O texto faz parte de uma série de ações propostas pelos vereadores para tentar aumentar a segurança nas escolas diante dos recentes ataques a unidades de ensino registradas em todo o país. Entre as medidas que surgiram na Câmara, e que acabaram também vetadas por Edinho, estão a presença de guardas armados em escolas, de Robson Ricci (Republicanos), a instalação de detectores de metais, de Anderson Branco (PL), e a instauração de Patrulha Escolar, de Bruno Marinho (Patriota).
A proposta de Moura tinha como objetivo garantir a contratação de psicólogos e assistentes sociais com o objetivo de dar orientação aos alunos e familiares. Especificamente para garantir a segurança das unidades de ensino, estava previsto um canal de rápida comunicação com a Secretaria de Educação e forças de segurança, como a Guarda Civil Municipal (GCM), Polícia Militar e Conselho Tutelar.

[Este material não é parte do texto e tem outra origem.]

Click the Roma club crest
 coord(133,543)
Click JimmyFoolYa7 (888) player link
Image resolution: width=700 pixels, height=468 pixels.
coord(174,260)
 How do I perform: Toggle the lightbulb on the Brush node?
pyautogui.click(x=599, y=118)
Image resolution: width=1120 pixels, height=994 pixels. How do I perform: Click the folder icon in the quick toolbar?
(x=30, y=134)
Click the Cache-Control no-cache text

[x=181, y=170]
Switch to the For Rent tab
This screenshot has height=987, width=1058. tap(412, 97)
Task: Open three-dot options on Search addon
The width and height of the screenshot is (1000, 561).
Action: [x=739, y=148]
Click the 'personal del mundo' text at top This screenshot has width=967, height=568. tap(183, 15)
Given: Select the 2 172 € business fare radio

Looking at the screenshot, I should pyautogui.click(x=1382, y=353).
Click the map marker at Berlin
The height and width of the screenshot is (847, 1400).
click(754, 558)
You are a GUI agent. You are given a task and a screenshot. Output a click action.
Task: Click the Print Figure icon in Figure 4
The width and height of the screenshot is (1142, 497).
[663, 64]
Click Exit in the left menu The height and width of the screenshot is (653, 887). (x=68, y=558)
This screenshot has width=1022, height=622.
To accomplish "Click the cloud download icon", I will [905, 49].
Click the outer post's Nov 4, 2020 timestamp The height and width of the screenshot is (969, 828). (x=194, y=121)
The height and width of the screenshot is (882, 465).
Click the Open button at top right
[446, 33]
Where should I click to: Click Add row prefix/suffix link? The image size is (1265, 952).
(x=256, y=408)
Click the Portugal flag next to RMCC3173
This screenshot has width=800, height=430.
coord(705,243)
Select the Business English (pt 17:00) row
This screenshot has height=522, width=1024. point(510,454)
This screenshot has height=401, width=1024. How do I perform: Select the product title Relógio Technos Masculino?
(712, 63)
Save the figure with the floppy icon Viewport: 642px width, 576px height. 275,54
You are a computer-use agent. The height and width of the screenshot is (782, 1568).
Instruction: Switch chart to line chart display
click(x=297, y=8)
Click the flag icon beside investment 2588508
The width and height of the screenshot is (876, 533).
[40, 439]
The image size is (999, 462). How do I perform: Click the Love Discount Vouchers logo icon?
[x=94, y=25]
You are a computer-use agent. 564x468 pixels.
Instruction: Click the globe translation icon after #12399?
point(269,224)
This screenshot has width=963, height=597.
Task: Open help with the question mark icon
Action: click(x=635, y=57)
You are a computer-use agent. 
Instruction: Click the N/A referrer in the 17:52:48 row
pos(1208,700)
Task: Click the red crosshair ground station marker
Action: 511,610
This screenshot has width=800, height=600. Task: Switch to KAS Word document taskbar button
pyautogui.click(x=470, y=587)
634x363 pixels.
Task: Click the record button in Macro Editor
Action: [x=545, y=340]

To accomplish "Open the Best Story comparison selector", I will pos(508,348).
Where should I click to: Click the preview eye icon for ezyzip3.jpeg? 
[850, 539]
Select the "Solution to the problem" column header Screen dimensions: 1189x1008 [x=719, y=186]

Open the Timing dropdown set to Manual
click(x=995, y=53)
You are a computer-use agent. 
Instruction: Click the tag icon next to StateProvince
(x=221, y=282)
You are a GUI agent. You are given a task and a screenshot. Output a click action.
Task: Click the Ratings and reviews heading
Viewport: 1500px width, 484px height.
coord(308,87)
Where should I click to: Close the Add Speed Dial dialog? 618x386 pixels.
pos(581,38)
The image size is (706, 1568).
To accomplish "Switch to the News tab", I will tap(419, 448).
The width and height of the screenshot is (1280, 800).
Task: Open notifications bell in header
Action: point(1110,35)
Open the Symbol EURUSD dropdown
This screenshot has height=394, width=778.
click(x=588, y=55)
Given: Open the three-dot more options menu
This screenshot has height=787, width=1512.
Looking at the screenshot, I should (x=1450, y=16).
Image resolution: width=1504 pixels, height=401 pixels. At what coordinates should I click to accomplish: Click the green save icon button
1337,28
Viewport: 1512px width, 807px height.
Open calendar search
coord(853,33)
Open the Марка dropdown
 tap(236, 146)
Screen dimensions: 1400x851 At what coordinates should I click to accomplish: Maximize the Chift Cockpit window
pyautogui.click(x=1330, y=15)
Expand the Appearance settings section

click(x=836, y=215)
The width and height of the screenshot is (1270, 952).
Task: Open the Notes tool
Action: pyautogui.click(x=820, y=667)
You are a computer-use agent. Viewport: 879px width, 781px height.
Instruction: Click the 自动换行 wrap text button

Enquanto o texto ainda estava na Câmara, foi incorporada uma emenda, proposta pelo vereador João Paulo Rillo (PSOL), que retirou a obrigatoriedade de policiais ou GCMs armados. Porém, apesar da retirada, o prefeito vetou todo o projeto.
Na justificativa, a Procuradoria Geral do Município (PGM) cita que há vício de iniciativa na proposta, por ser um assunto que deve partir do Poder Executivo e por criar despesa não prevista no orçamento. “Assim, em razão de a iniciativa invadir a competência de gestão administrativa, própria do Poder Executivo, patente a violação ao Princípio da Reserva da Administração, de modo que o veto total ao projeto em questão se impõe”, consta no documento.
O veto ainda precisa passar por análise do plenário. Caso os vereadores acatem, a proposta será arquivada. Se o veto for rejeitado, a PGM poderá acionar o Tribunal de Justiça para tentar invalidar o texto.